Minnesota state senator's burglary arrest puts private family drama in the election year spotlight

On a typical Wednesday, Sen. Nicole Mitchell would be at the Capitol conducting the business of the state. But this week, police caught her allegedly sneaking into someone else's home, dressed head to toe in black like some sort of "Scooby-Doo" villain.

The first-term Democrat made her first court appearance remotely Tuesday, on a charge of first-degree burglary, generating headlines that are the stuff of election year dreams and nightmares. Her absence on Wednesday rippled across the Capitol, as the Senate DFL canceled a scheduled hearing and held only a brief floor session.

In the wake of the arrest, her constituents in Woodbury and her colleagues in St. Paul tried to understand what just happened.

If you ask Detroit Lakes police — the ones who answered a call for help in the predawn darkness on Monday — what happened was a 49-year-old woman broke into her stepmother's home, dressed all in black, wielding a flashlight wrapped in a black sock as an improvised dimmer. Inside a backpack that wedged open a basement window were two laptops, including one that appeared to belong to her stepmother.

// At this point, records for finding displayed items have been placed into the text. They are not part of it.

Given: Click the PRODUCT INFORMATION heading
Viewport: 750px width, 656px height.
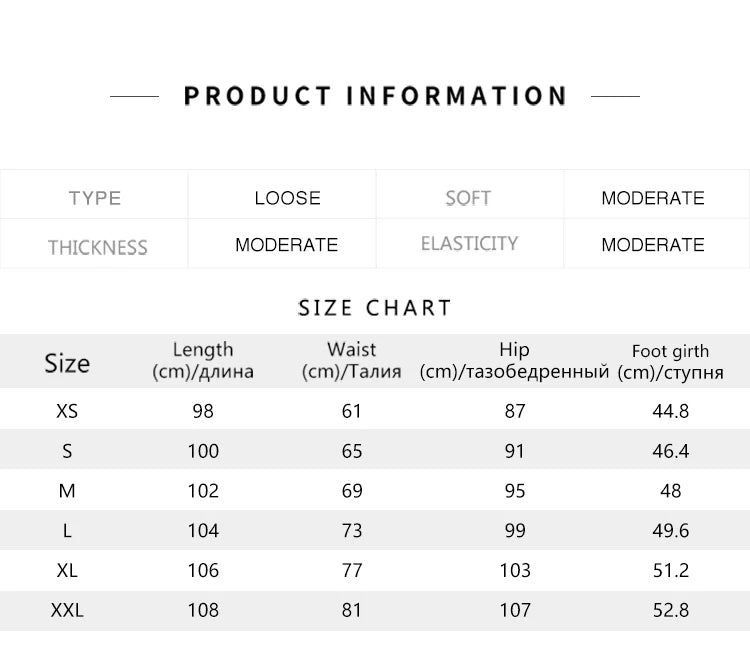Looking at the screenshot, I should (x=375, y=96).
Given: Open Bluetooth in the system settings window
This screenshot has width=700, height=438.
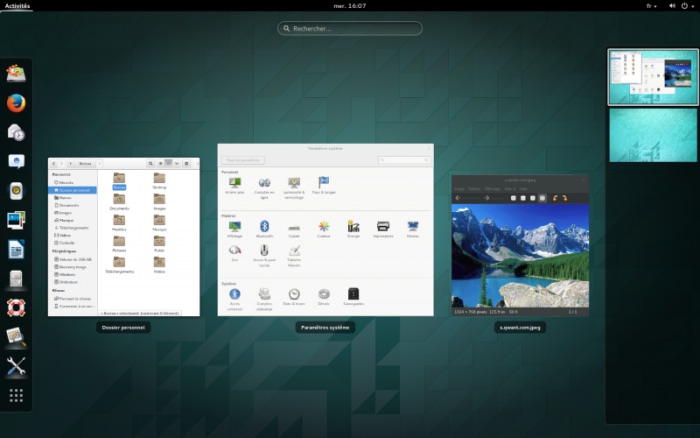Looking at the screenshot, I should click(x=265, y=227).
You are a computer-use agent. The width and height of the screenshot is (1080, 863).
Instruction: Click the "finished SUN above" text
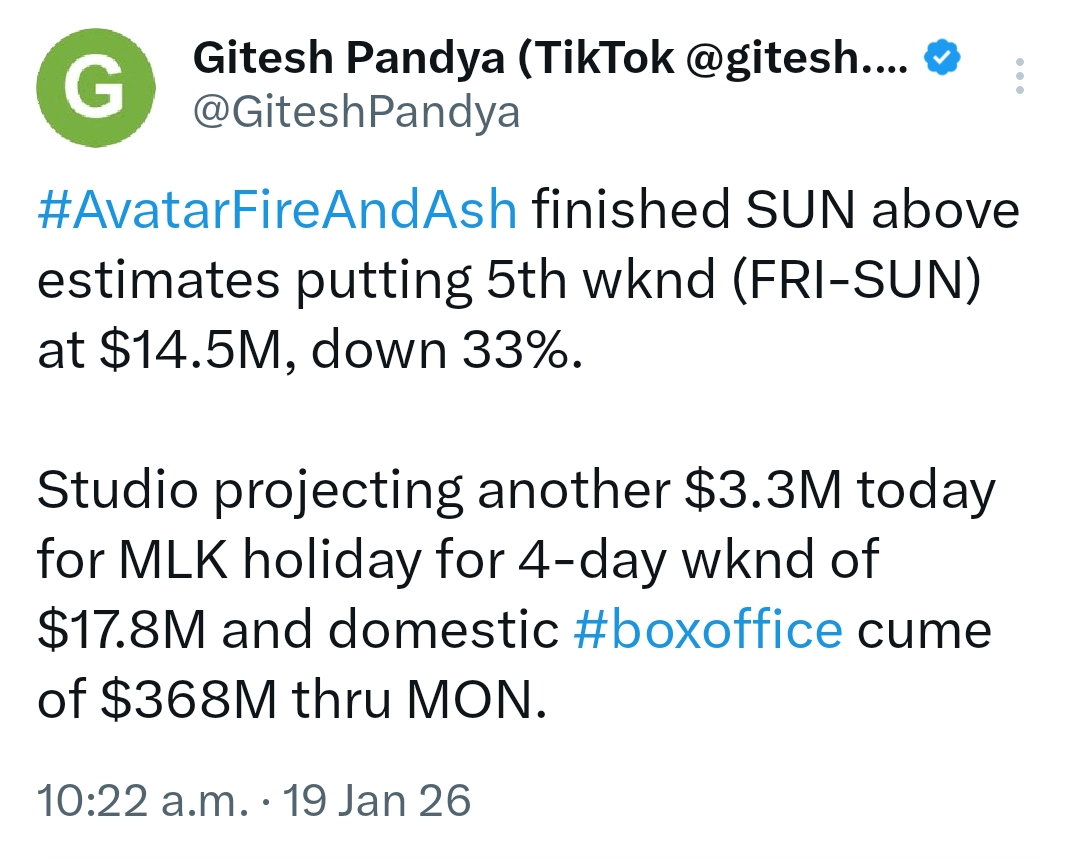775,212
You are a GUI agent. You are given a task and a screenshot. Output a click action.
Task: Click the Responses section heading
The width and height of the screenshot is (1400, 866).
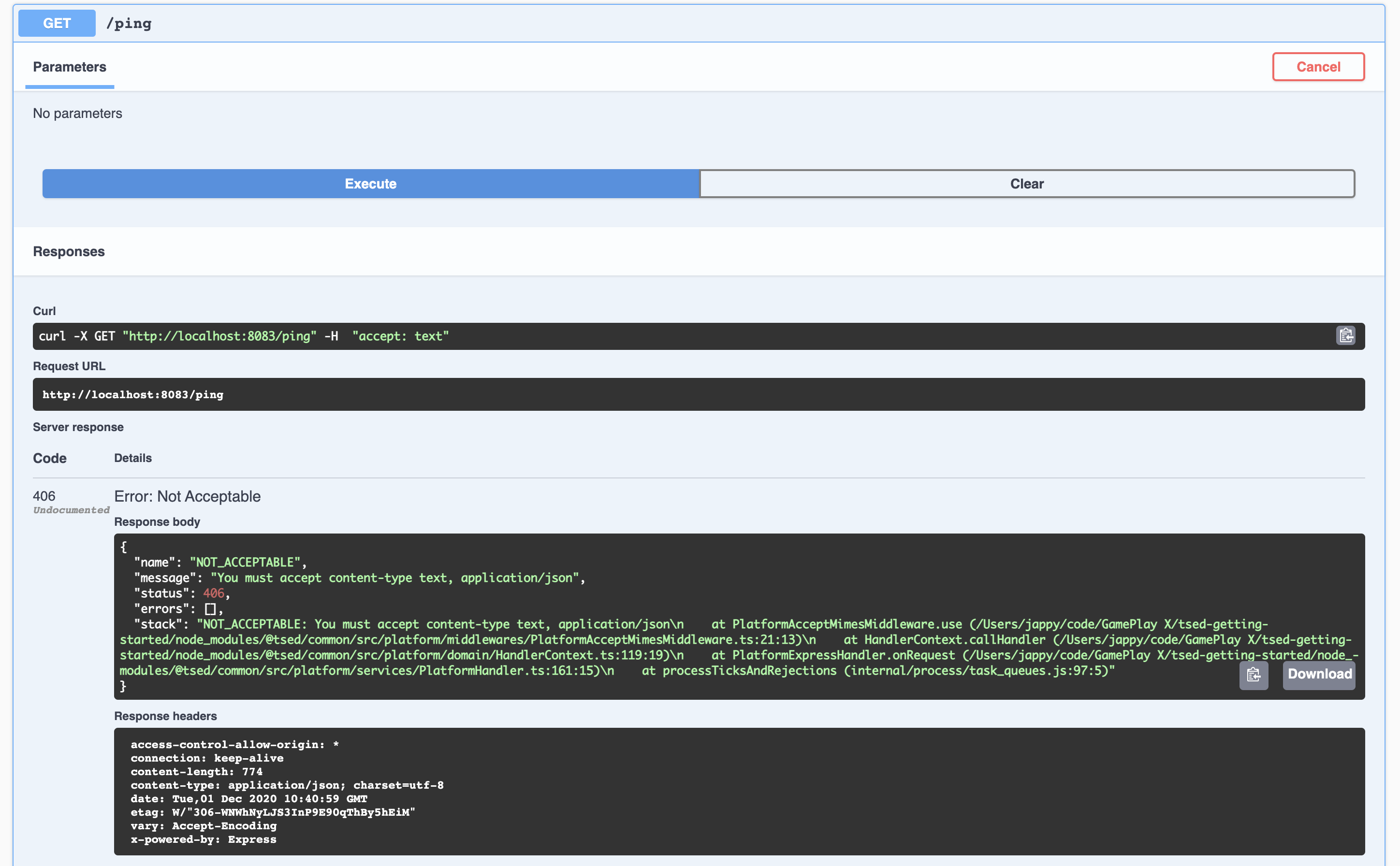point(69,251)
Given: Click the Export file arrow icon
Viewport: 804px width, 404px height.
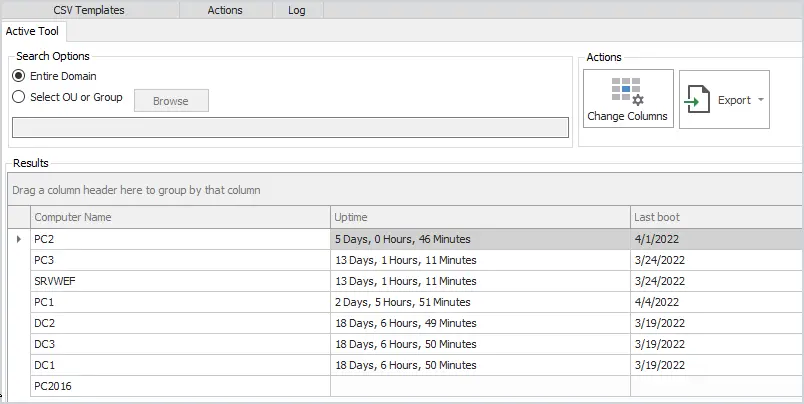Looking at the screenshot, I should coord(697,99).
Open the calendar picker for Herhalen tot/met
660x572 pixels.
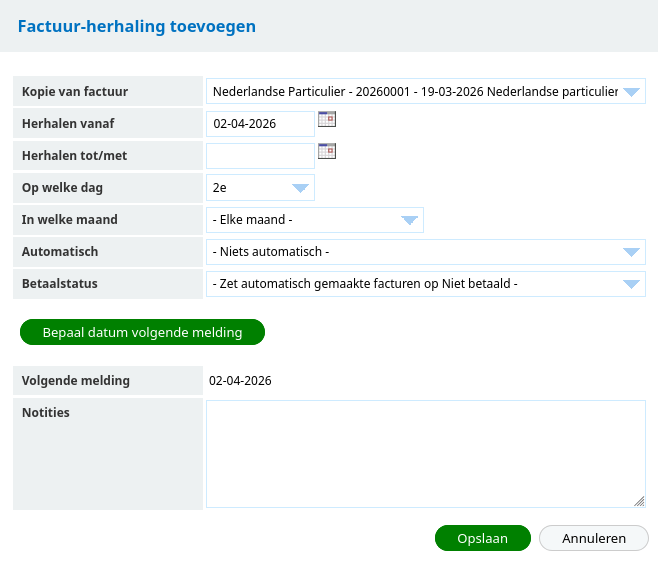coord(327,152)
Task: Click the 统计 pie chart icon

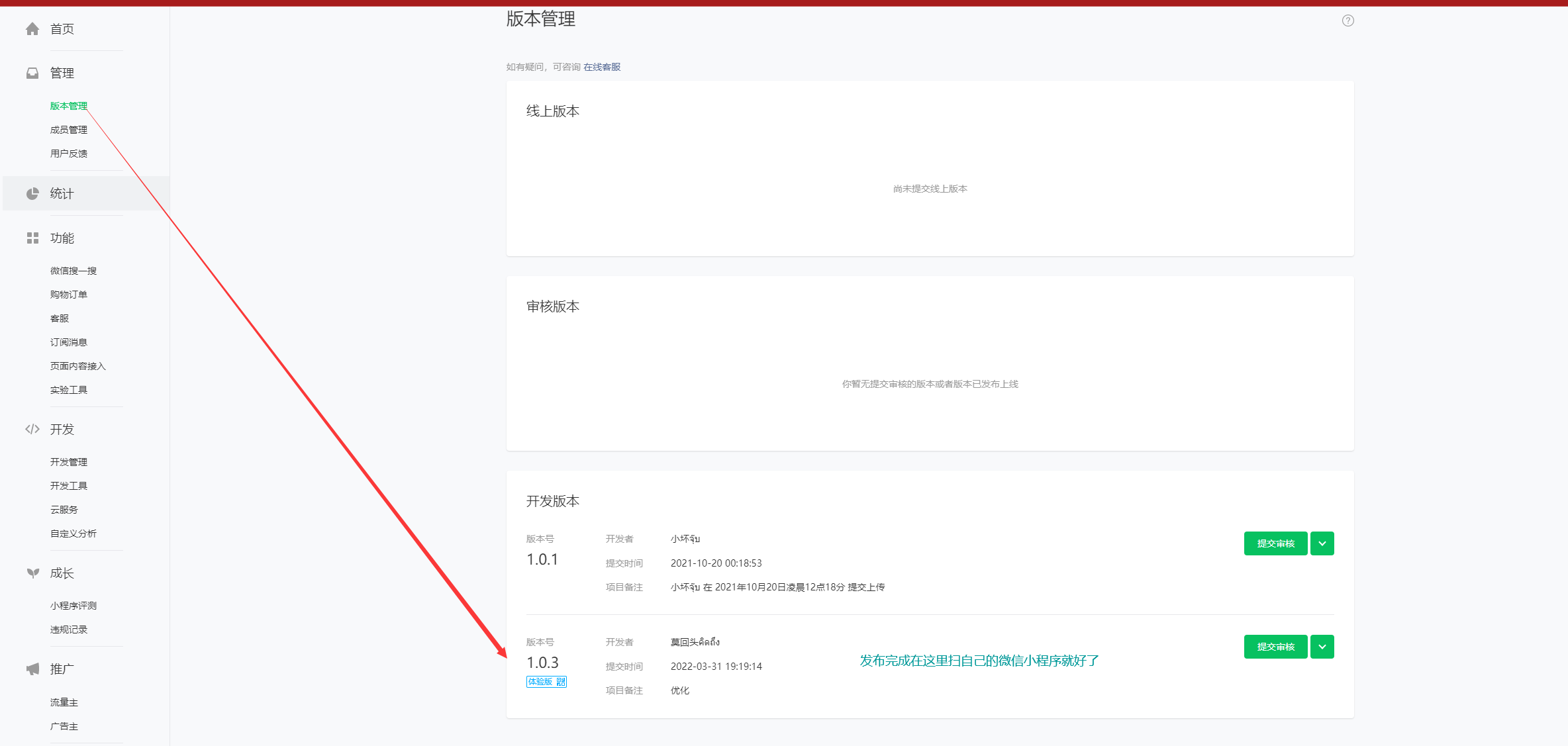Action: [x=32, y=193]
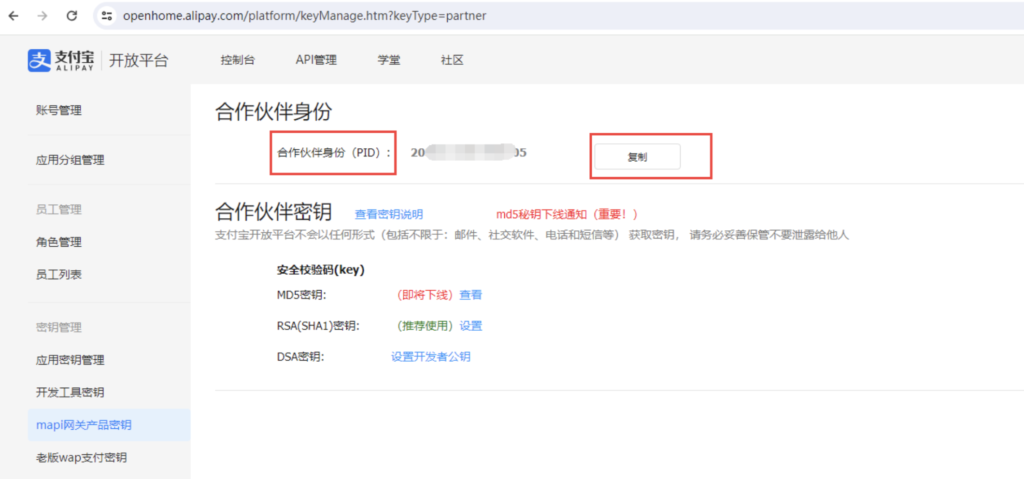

If you ask Mitchell — or read the police report or her account on Facebook — you get a glimpse of a family tragedy, thrust into the political spotlight. Last year she lost her father and her stepmother cut off contact. She came for her father's ashes, she said. She came for his old flannel shirt. She came to check on her stepmother's mental state.

We'll reserve judgment on what waking up to the sound of someone creeping around your house in the dark would do to anyone's mental state.

Most of Mitchell's colleagues seem to be reserving judgment as well.

Not all, of course. Democrats hold a one-vote majority in the Minnesota Senate and that one vote just got charged with a felony. Some Republicans are calling on Mitchell to resign or be ousted, even as the Republican presidential frontrunner goes on trial. Again.

We expect better from our elected officials. Family is complicated; this whole situation seems awful; and we don't have all the facts yet. So we wait, and hope this situation isn't exactly what it looks like.